• _EXERCISE DETAILS_
Reprint all entries without any alteration.

• _RECORDS TO USE_
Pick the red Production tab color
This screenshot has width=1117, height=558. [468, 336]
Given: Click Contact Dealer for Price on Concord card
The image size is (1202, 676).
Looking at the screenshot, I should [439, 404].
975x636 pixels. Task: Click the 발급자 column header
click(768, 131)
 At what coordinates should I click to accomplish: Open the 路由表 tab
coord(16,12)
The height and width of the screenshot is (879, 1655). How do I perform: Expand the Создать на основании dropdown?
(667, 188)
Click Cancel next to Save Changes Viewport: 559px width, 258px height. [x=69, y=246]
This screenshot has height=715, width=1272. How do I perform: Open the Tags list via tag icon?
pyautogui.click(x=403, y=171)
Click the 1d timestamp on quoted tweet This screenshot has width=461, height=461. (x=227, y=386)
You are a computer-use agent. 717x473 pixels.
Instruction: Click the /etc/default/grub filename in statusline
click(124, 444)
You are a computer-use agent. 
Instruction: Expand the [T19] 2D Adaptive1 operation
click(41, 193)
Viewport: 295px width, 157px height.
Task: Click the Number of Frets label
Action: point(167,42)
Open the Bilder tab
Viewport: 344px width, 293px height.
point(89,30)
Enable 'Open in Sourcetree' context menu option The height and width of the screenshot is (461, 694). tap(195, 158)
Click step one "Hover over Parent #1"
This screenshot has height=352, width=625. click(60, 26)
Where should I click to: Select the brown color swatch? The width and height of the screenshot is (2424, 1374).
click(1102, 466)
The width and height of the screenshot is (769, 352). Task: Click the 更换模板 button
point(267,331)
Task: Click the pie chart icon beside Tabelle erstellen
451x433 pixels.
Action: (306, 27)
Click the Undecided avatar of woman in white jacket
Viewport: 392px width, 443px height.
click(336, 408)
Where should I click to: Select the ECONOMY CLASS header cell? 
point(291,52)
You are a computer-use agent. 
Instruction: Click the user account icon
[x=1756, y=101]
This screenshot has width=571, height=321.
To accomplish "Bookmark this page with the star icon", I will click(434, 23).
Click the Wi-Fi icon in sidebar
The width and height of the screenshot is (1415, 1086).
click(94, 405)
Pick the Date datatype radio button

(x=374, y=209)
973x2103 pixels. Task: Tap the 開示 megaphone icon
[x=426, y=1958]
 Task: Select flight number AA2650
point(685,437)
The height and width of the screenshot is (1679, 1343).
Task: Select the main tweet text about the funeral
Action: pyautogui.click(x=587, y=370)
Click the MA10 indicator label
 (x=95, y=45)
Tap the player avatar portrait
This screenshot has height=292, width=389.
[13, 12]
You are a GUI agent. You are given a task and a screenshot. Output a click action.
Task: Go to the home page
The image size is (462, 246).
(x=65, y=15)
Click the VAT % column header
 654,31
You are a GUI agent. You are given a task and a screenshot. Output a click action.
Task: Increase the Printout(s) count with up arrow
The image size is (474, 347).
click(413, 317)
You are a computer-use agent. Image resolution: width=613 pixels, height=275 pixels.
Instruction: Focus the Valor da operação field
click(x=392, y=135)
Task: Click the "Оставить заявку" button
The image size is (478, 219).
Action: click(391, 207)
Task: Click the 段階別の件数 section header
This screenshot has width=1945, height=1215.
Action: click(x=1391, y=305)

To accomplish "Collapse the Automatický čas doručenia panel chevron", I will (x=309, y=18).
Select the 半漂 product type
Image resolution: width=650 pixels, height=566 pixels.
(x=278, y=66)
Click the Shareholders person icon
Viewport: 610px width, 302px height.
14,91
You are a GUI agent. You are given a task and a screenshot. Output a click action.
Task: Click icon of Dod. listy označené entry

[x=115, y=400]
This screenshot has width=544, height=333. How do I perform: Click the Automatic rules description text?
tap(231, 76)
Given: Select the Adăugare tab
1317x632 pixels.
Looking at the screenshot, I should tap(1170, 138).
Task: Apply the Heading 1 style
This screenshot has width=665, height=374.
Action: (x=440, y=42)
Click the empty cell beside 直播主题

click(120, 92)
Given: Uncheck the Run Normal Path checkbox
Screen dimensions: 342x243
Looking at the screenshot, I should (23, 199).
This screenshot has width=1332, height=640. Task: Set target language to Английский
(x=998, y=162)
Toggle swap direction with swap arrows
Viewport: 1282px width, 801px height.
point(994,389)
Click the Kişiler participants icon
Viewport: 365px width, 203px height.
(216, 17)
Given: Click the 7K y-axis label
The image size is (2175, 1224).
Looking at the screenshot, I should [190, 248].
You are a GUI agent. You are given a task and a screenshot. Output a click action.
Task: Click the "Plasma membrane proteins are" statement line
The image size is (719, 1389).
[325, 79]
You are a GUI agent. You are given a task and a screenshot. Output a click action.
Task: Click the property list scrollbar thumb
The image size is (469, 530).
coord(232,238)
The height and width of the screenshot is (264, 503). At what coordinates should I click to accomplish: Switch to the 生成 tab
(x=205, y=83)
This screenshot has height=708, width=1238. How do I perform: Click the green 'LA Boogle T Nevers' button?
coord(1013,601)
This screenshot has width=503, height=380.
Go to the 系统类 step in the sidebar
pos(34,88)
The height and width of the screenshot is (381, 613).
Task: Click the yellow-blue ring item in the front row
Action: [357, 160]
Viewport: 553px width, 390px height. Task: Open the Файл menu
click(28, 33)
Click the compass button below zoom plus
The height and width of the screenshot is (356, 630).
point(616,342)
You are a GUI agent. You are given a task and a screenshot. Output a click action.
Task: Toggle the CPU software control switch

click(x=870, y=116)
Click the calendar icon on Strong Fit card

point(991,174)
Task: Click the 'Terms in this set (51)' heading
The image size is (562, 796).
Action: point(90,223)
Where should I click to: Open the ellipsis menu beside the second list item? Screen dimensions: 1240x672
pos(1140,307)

• _RESULT_
Pick the red Production tab color
This screenshot has width=1117, height=558. [468, 336]
Given: Click Contact Dealer for Price on Concord card
The image size is (1202, 676).
Looking at the screenshot, I should [439, 404].
975x636 pixels. Task: Click the 발급자 column header
click(768, 131)
 At what coordinates should I click to accomplish: Open the 路由表 tab
coord(16,12)
The height and width of the screenshot is (879, 1655). How do I perform: Expand the Создать на основании dropdown?
(667, 188)
Click Cancel next to Save Changes Viewport: 559px width, 258px height. [x=69, y=246]
This screenshot has height=715, width=1272. How do I perform: Open the Tags list via tag icon?
pyautogui.click(x=403, y=171)
Click the 1d timestamp on quoted tweet This screenshot has width=461, height=461. (x=227, y=386)
You are a computer-use agent. 717x473 pixels.
Instruction: Click the /etc/default/grub filename in statusline
click(124, 444)
You are a computer-use agent. 
Instruction: Expand the [T19] 2D Adaptive1 operation
click(41, 193)
Viewport: 295px width, 157px height.
Task: Click the Number of Frets label
Action: point(167,42)
Open the Bilder tab
Viewport: 344px width, 293px height.
point(89,30)
Enable 'Open in Sourcetree' context menu option The height and width of the screenshot is (461, 694). tap(195, 158)
Click step one "Hover over Parent #1"
This screenshot has height=352, width=625. click(60, 26)
Where should I click to: Select the brown color swatch? The width and height of the screenshot is (2424, 1374).
click(1102, 466)
The width and height of the screenshot is (769, 352). Task: Click the 更换模板 button
point(267,331)
Task: Click the pie chart icon beside Tabelle erstellen
451x433 pixels.
Action: (306, 27)
Click the Undecided avatar of woman in white jacket
Viewport: 392px width, 443px height.
click(336, 408)
Where should I click to: Select the ECONOMY CLASS header cell? 
point(291,52)
You are a computer-use agent. 
Instruction: Click the user account icon
[x=1756, y=101]
This screenshot has width=571, height=321.
To accomplish "Bookmark this page with the star icon", I will click(434, 23).
Click the Wi-Fi icon in sidebar
The width and height of the screenshot is (1415, 1086).
click(94, 405)
Pick the Date datatype radio button

(x=374, y=209)
973x2103 pixels. Task: Tap the 開示 megaphone icon
[x=426, y=1958]
 Task: Select flight number AA2650
point(685,437)
The height and width of the screenshot is (1679, 1343).
Task: Select the main tweet text about the funeral
Action: pyautogui.click(x=587, y=370)
Click the MA10 indicator label
 (x=95, y=45)
Tap the player avatar portrait
This screenshot has height=292, width=389.
[13, 12]
You are a GUI agent. You are given a task and a screenshot. Output a click action.
Task: Go to the home page
The image size is (462, 246).
(x=65, y=15)
Click the VAT % column header
 654,31
You are a GUI agent. You are given a task and a screenshot. Output a click action.
Task: Increase the Printout(s) count with up arrow
The image size is (474, 347).
click(413, 317)
You are a computer-use agent. Image resolution: width=613 pixels, height=275 pixels.
Instruction: Focus the Valor da operação field
click(x=392, y=135)
Task: Click the "Оставить заявку" button
The image size is (478, 219).
Action: click(391, 207)
Task: Click the 段階別の件数 section header
This screenshot has width=1945, height=1215.
Action: click(x=1391, y=305)

To accomplish "Collapse the Automatický čas doručenia panel chevron", I will (x=309, y=18).
Select the 半漂 product type
Image resolution: width=650 pixels, height=566 pixels.
(x=278, y=66)
Click the Shareholders person icon
Viewport: 610px width, 302px height.
14,91
You are a GUI agent. You are given a task and a screenshot. Output a click action.
Task: Click icon of Dod. listy označené entry

[x=115, y=400]
This screenshot has width=544, height=333. How do I perform: Click the Automatic rules description text?
tap(231, 76)
Given: Select the Adăugare tab
1317x632 pixels.
Looking at the screenshot, I should tap(1170, 138).
Task: Apply the Heading 1 style
This screenshot has width=665, height=374.
Action: (x=440, y=42)
Click the empty cell beside 直播主题

click(120, 92)
Given: Uncheck the Run Normal Path checkbox
Screen dimensions: 342x243
Looking at the screenshot, I should (23, 199).
This screenshot has width=1332, height=640. Task: Set target language to Английский
(x=998, y=162)
Toggle swap direction with swap arrows
Viewport: 1282px width, 801px height.
point(994,389)
Click the Kişiler participants icon
Viewport: 365px width, 203px height.
(216, 17)
Given: Click the 7K y-axis label
The image size is (2175, 1224).
Looking at the screenshot, I should [190, 248].
You are a GUI agent. You are given a task and a screenshot. Output a click action.
Task: Click the "Plasma membrane proteins are" statement line
The image size is (719, 1389).
[325, 79]
You are a GUI agent. You are given a task and a screenshot. Output a click action.
Task: Click the property list scrollbar thumb
The image size is (469, 530).
coord(232,238)
The height and width of the screenshot is (264, 503). At what coordinates should I click to accomplish: Switch to the 生成 tab
(x=205, y=83)
This screenshot has height=708, width=1238. How do I perform: Click the green 'LA Boogle T Nevers' button?
coord(1013,601)
This screenshot has width=503, height=380.
Go to the 系统类 step in the sidebar
pos(34,88)
The height and width of the screenshot is (381, 613).
Task: Click the yellow-blue ring item in the front row
Action: [357, 160]
Viewport: 553px width, 390px height. Task: Open the Файл menu
click(28, 33)
Click the compass button below zoom plus
The height and width of the screenshot is (356, 630).
point(616,342)
You are a GUI agent. You are given a task and a screenshot. Output a click action.
Task: Toggle the CPU software control switch

click(x=870, y=116)
Click the calendar icon on Strong Fit card

point(991,174)
Task: Click the 'Terms in this set (51)' heading
The image size is (562, 796).
Action: point(90,223)
Where should I click to: Open the ellipsis menu beside the second list item? Screen dimensions: 1240x672
pos(1140,307)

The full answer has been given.